Intercontinental Exchange is pulling the plug on US corn, wheat and soyabean futures products after an unsuccessful attempt to storm Chicago’s fortress of grain trading.

The exchange operator said in a notice Friday that it would cease listing new contracts on the agricultural commodities and delist all of those without any open interest. That accounted for all but one, the ICE August soyabean futures contract, in which a total of four contracts remain outstanding.

ICE launched the grain and oilseed futures and options in 2012 in a bold gambit to break into a market controlled by Chicago-based CME Group and its predecessor exchanges since the 19th century. The move broke a taboo because ICE allowed trading for 22 hours a day, including during the release of market-moving crop reports from the US Department of Agriculture.

CME’s Chicago Board of Trade had traditionally paused action during the reports to allow traders to digest the data held within. After ICE’s foray it relented and expanded its trading hours. The USDA subsequently changed the release times of its crop reports to midday so they would coincide with times of highest volume.

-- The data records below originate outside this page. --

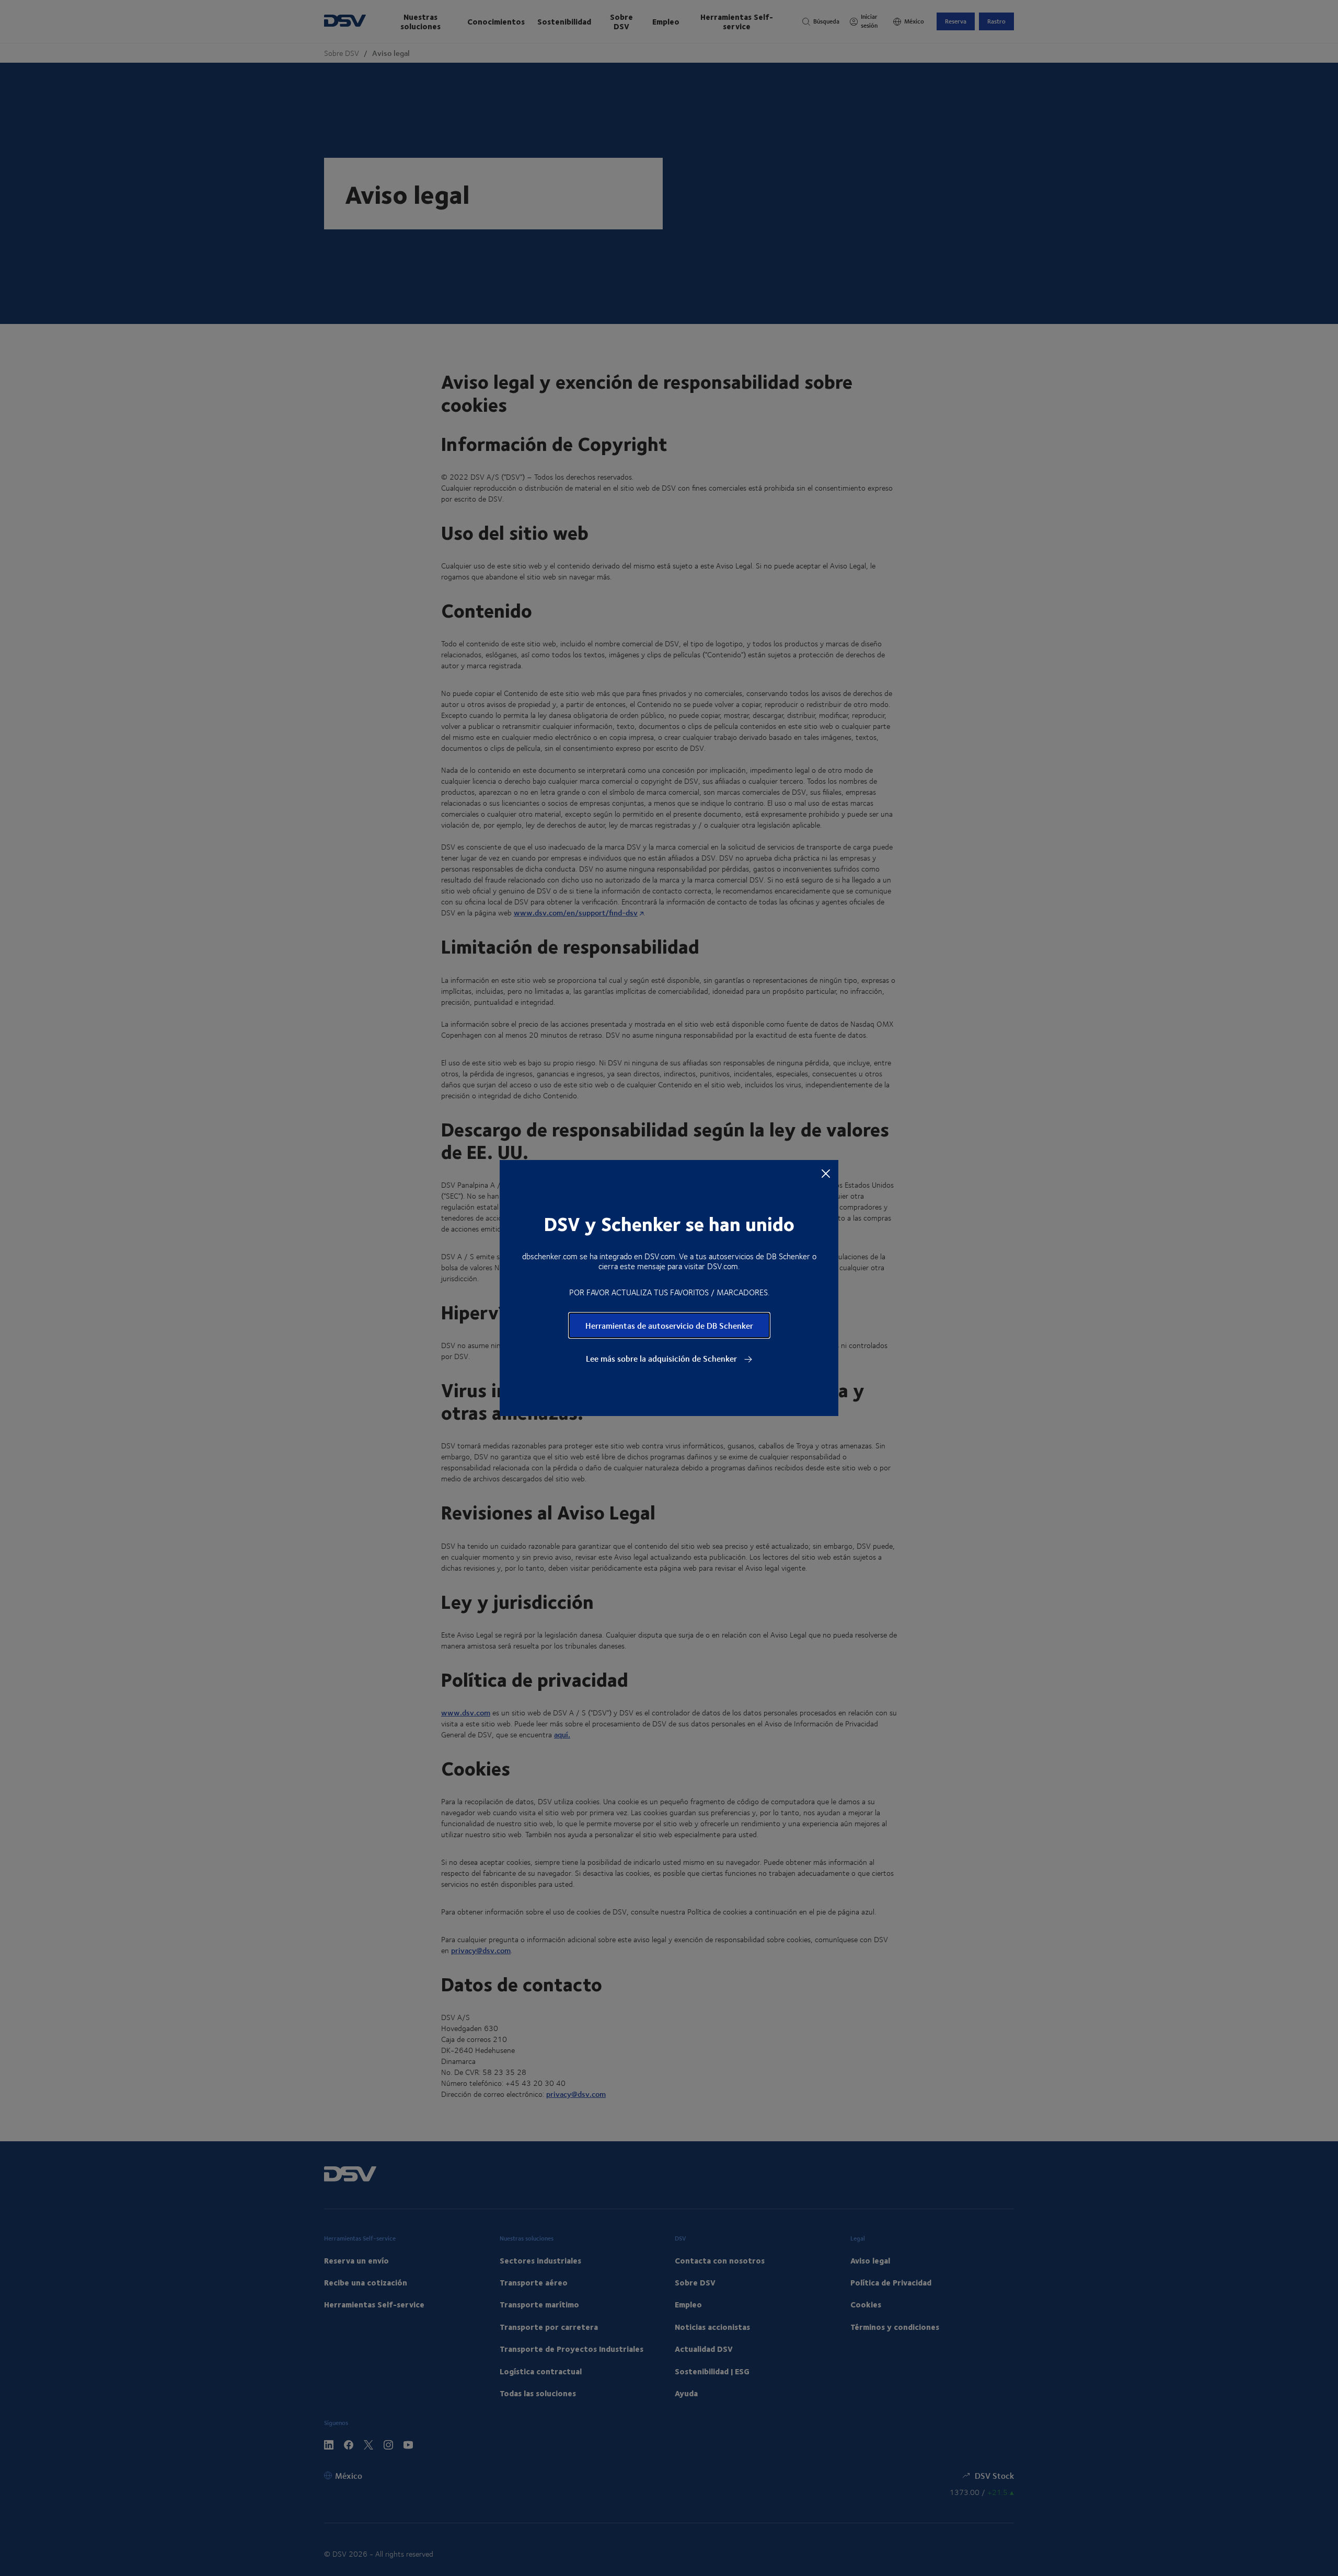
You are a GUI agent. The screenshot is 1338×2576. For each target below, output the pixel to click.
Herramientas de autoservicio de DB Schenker (669, 1325)
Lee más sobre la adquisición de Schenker (662, 1358)
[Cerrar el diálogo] (825, 1173)
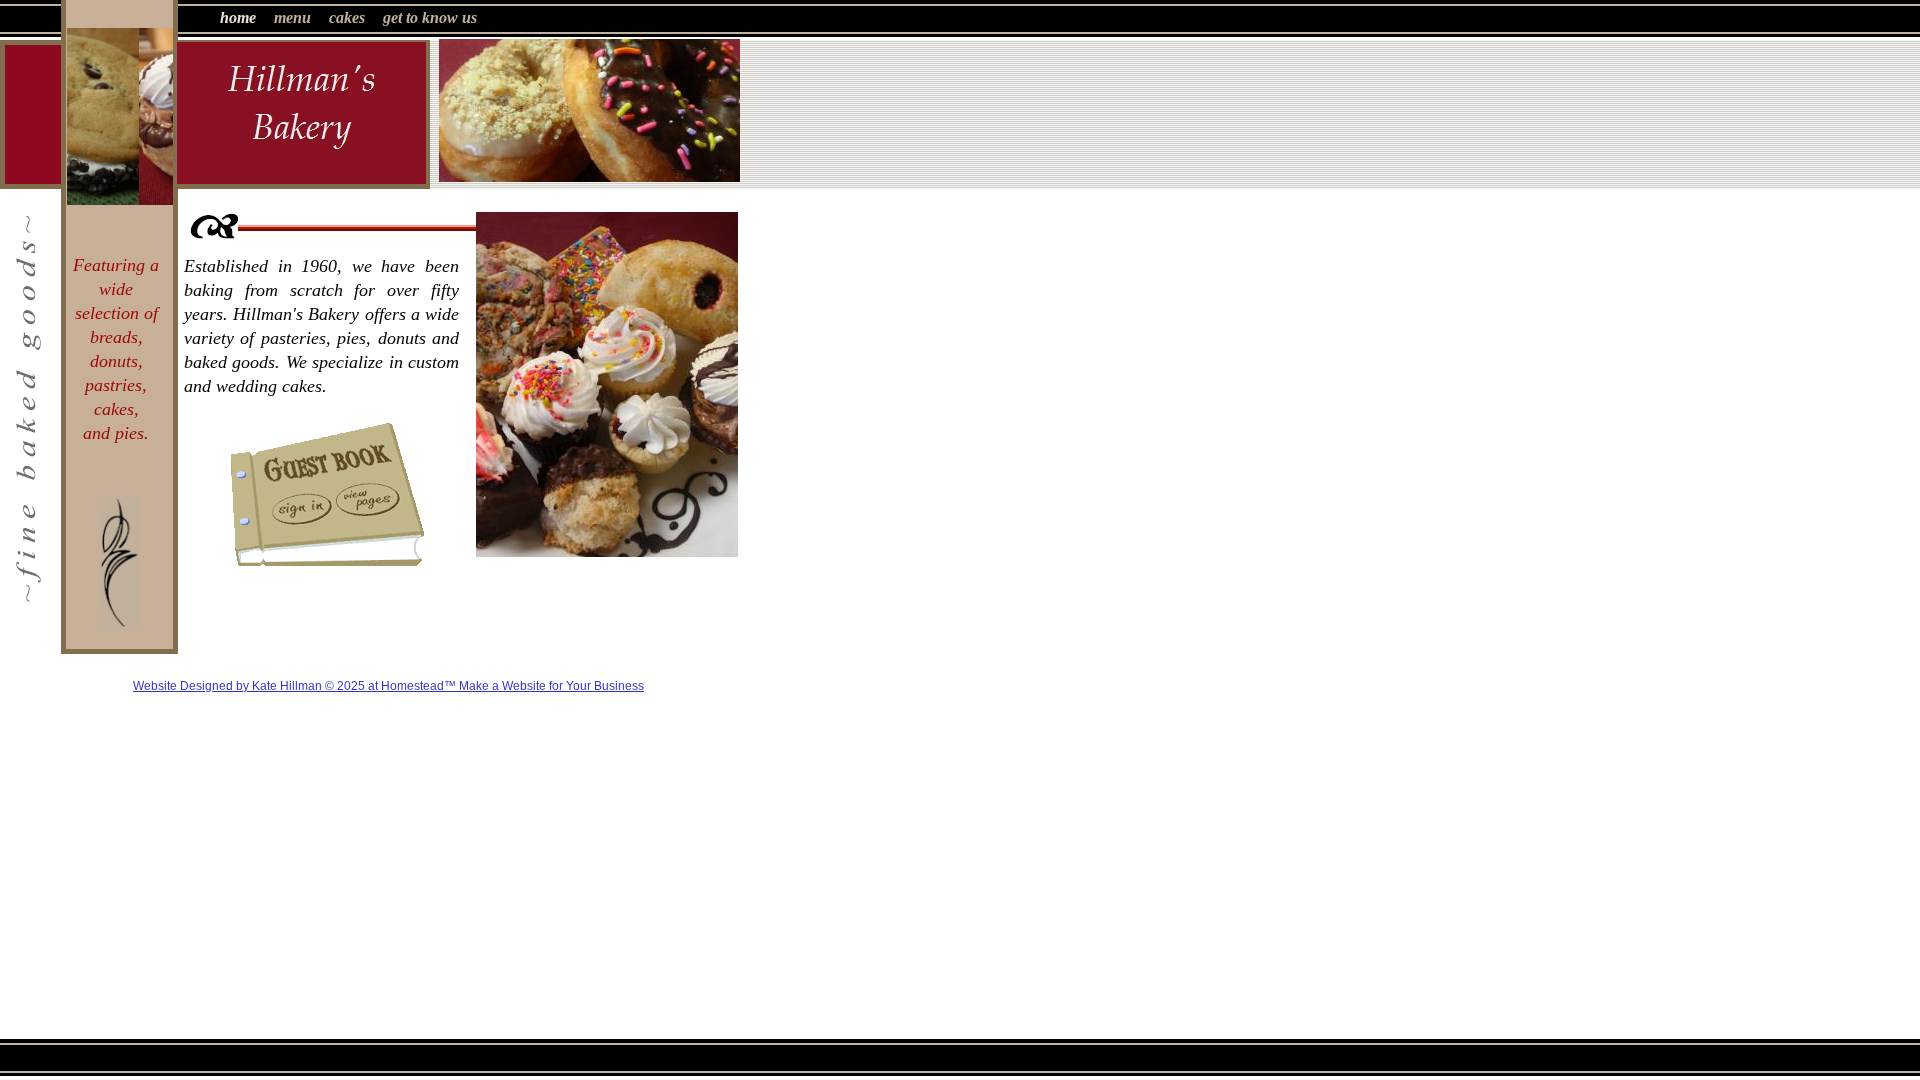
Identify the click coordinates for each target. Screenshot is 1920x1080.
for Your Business (595, 686)
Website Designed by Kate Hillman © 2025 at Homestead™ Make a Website (339, 686)
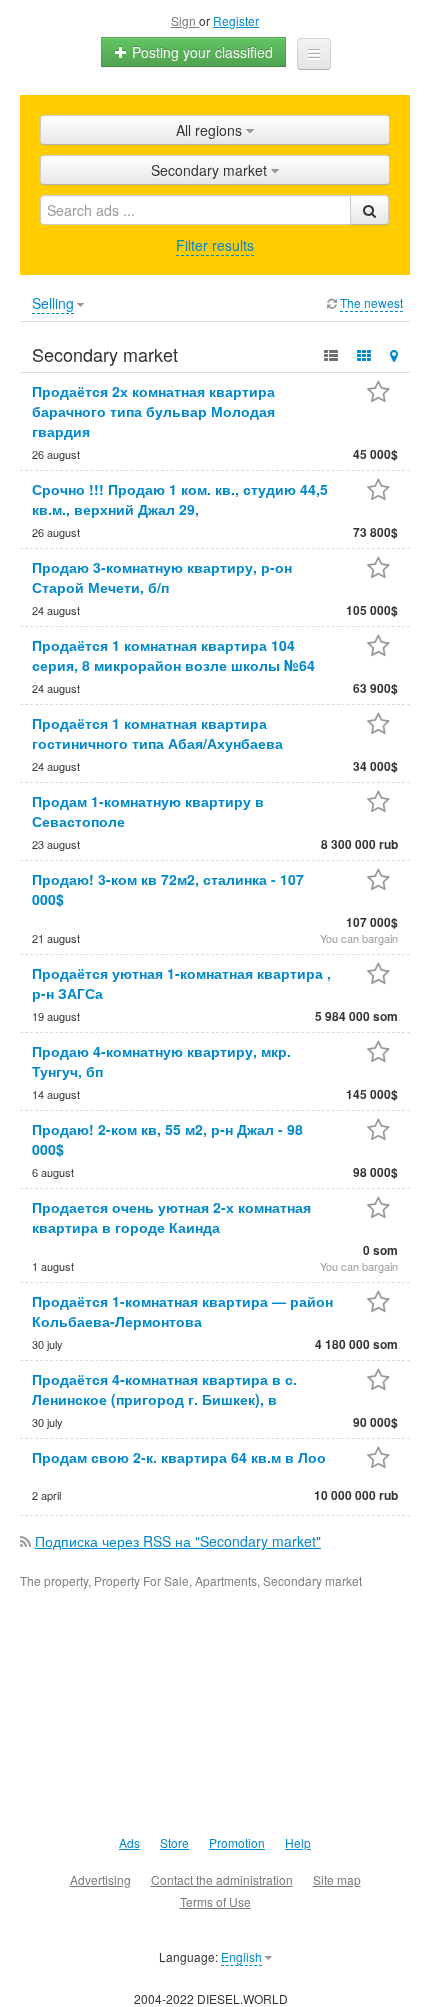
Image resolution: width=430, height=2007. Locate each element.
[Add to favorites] (378, 393)
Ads (129, 1842)
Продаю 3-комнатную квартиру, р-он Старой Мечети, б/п (162, 577)
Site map (337, 1879)
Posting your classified (200, 52)
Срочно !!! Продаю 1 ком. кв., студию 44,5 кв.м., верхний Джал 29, (180, 499)
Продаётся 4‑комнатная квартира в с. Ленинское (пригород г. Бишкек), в (164, 1389)
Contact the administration (222, 1879)
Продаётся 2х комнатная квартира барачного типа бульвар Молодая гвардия (153, 411)
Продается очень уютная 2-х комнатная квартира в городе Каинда (171, 1217)
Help (298, 1842)
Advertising (100, 1879)
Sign (185, 20)
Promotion (237, 1842)
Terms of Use (215, 1901)
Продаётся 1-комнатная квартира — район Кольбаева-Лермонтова (182, 1311)
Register (236, 20)
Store (174, 1842)
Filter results (215, 245)
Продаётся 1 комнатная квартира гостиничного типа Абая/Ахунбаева (157, 733)
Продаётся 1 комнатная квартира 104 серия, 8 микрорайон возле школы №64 (173, 655)
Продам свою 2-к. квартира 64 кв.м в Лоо (179, 1457)
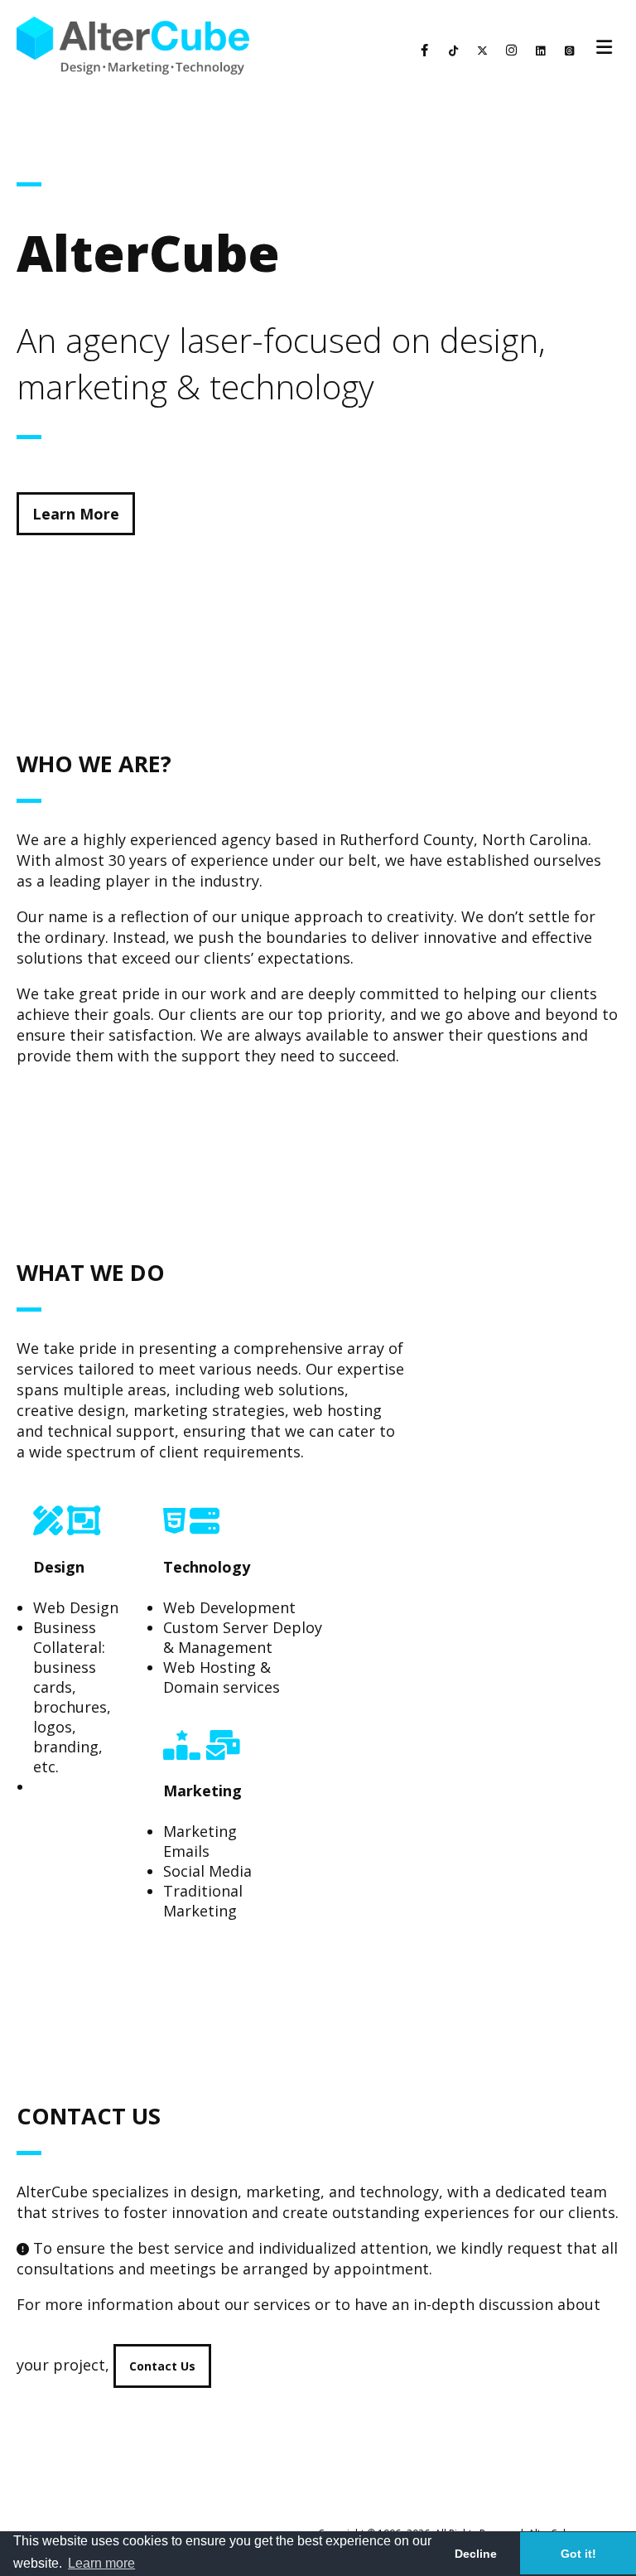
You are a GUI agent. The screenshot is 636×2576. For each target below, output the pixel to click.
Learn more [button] (101, 2563)
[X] (482, 50)
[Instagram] (511, 50)
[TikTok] (453, 50)
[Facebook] (424, 50)
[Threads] (569, 50)
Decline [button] (476, 2553)
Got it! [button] (578, 2553)
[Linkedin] (540, 50)
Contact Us (162, 2366)
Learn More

ICE’s corn, wheat, soyabean, soyabean oil and soyabean meal contracts were “lookalikes” that tracked the price moves of CME’s futures. But they never caught on, another example of the adage that liquidity begets liquidity in futures markets.

Meanwhile, CME grain markets have been booming. This week the company announced that open interest in its corn futures had surpassed 2m contracts.

The last remaining ICE grain and oilseed contracts are canola seed futures, inherited with its acquisition of the Winnipeg Grain Exchange in Canada, and a thinly traded feed wheat contract listed on its London futures bourse.